*Data in this exercise:*
────────────────────────────────────────

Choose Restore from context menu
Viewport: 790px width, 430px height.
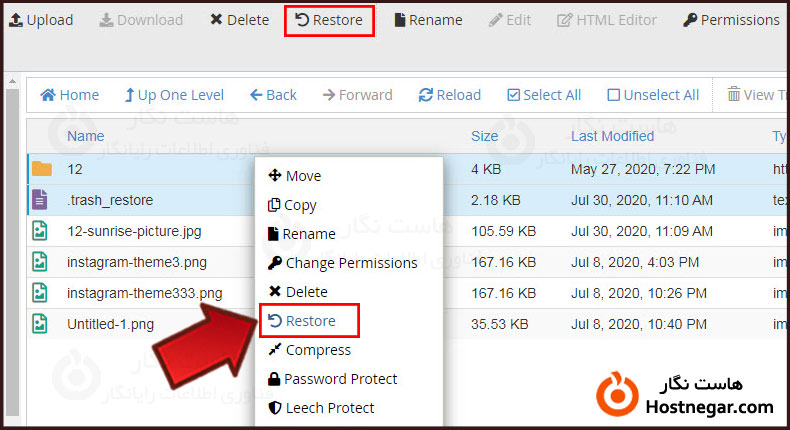(310, 321)
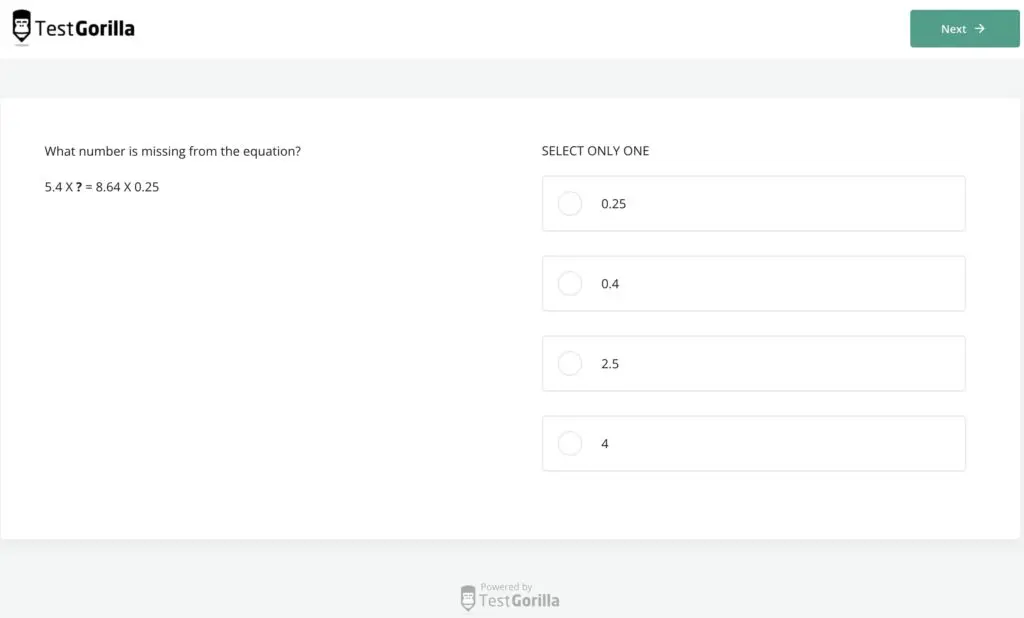Viewport: 1024px width, 618px height.
Task: Choose the radio circle for 2.5 answer
Action: pyautogui.click(x=569, y=364)
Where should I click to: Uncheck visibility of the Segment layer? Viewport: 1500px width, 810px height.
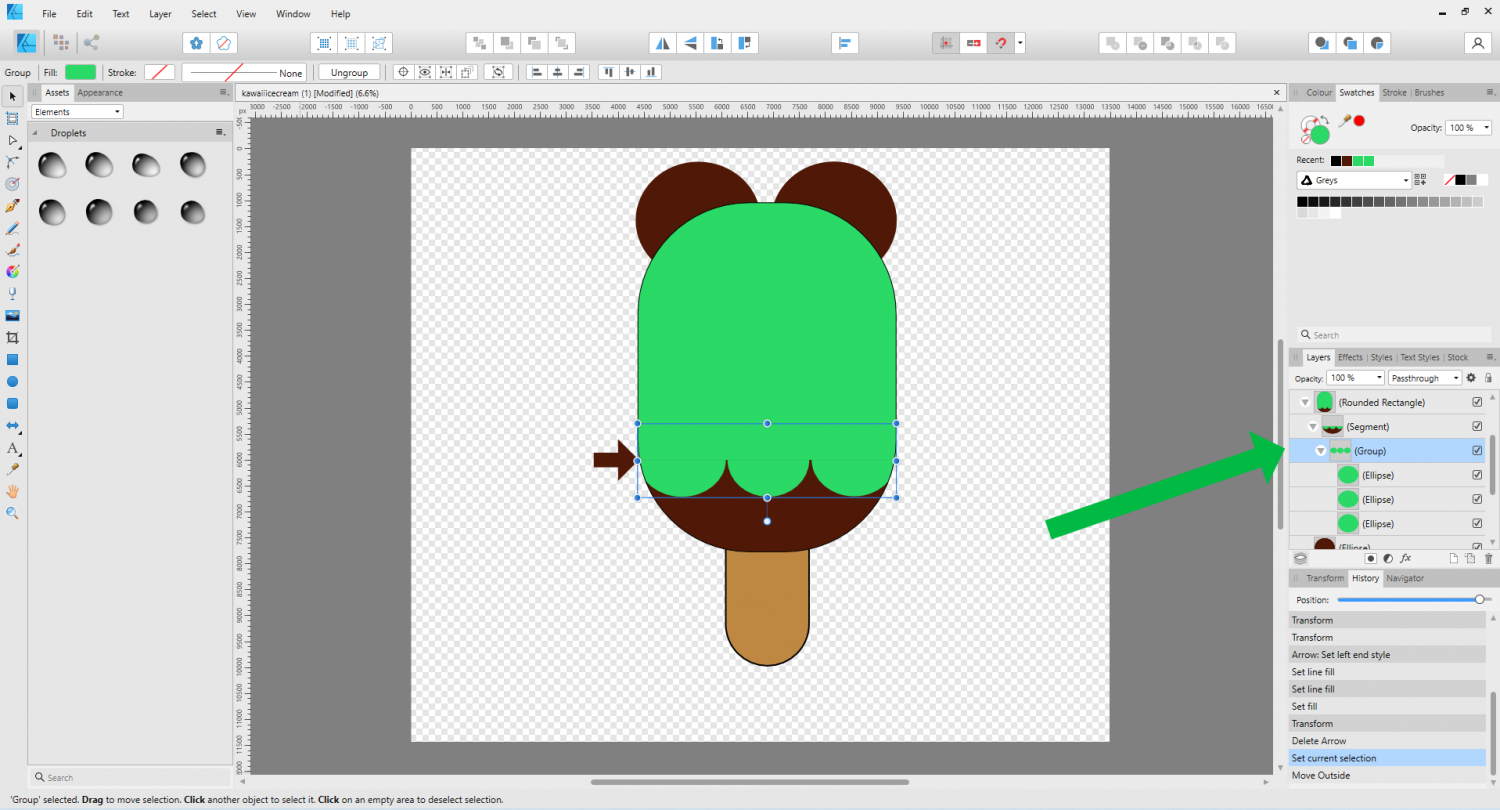pyautogui.click(x=1477, y=426)
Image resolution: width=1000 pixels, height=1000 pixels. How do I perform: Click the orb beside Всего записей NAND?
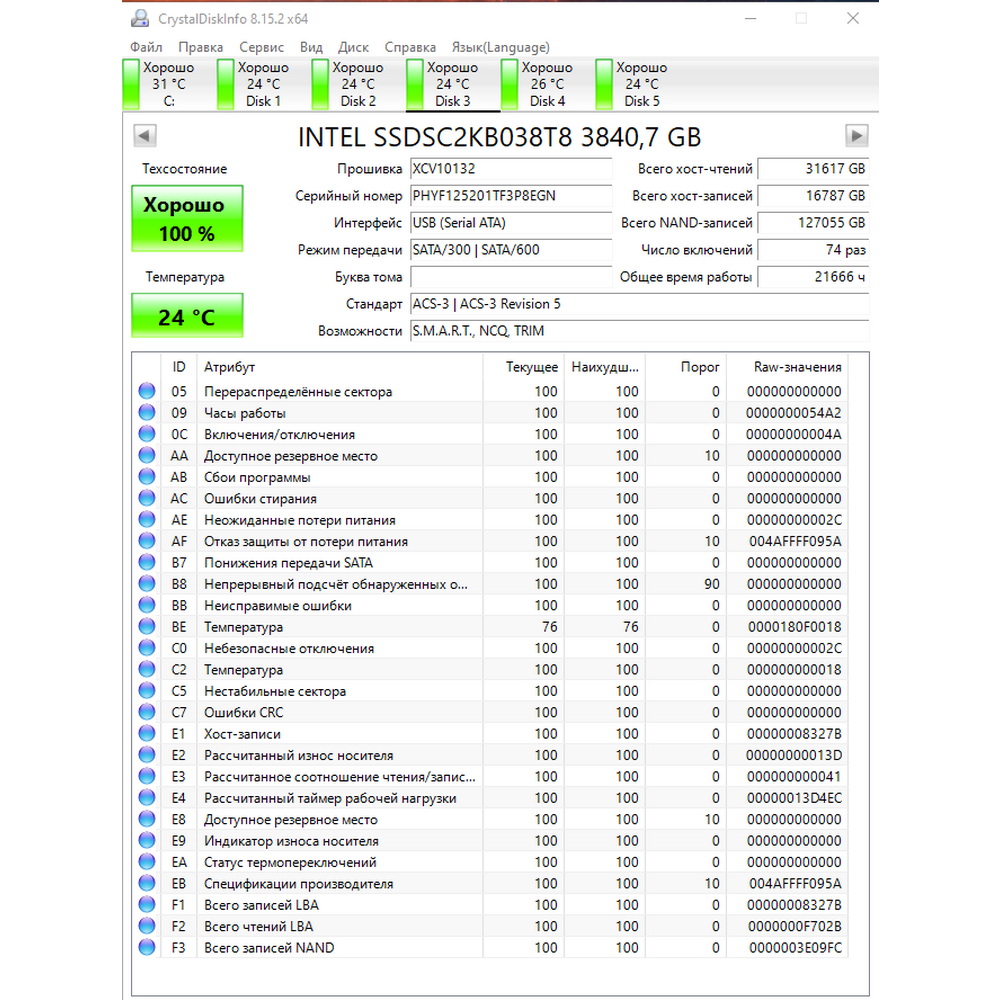[x=147, y=947]
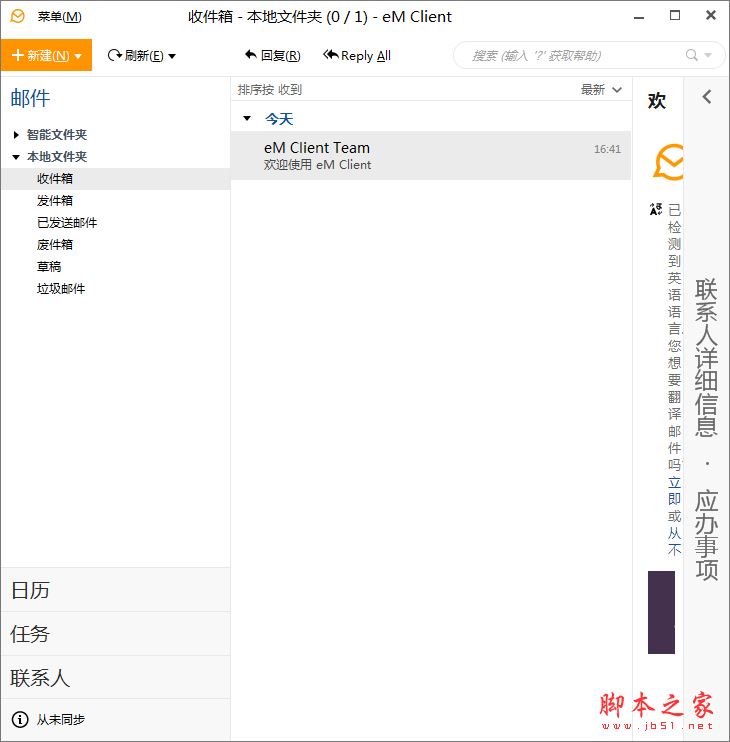Viewport: 730px width, 742px height.
Task: Collapse the right sidebar with chevron arrow
Action: [x=706, y=97]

────────────────────────────────────────

*What to do:* Only the pictures stay behind; copy everything else in the records above exactly.

*Output of the task:*
Choose Restore from context menu
Viewport: 790px width, 430px height.
(310, 321)
Viewport: 1024px width, 618px height.
Task: Choose the radio circle for 2.5 answer
Action: pyautogui.click(x=569, y=364)
Where should I click to: Uncheck visibility of the Segment layer? Viewport: 1500px width, 810px height.
pyautogui.click(x=1477, y=426)
Image resolution: width=1000 pixels, height=1000 pixels. How do I perform: Click the orb beside Всего записей NAND?
[x=147, y=947]
Viewport: 730px width, 742px height.
Task: Collapse the right sidebar with chevron arrow
Action: [x=706, y=97]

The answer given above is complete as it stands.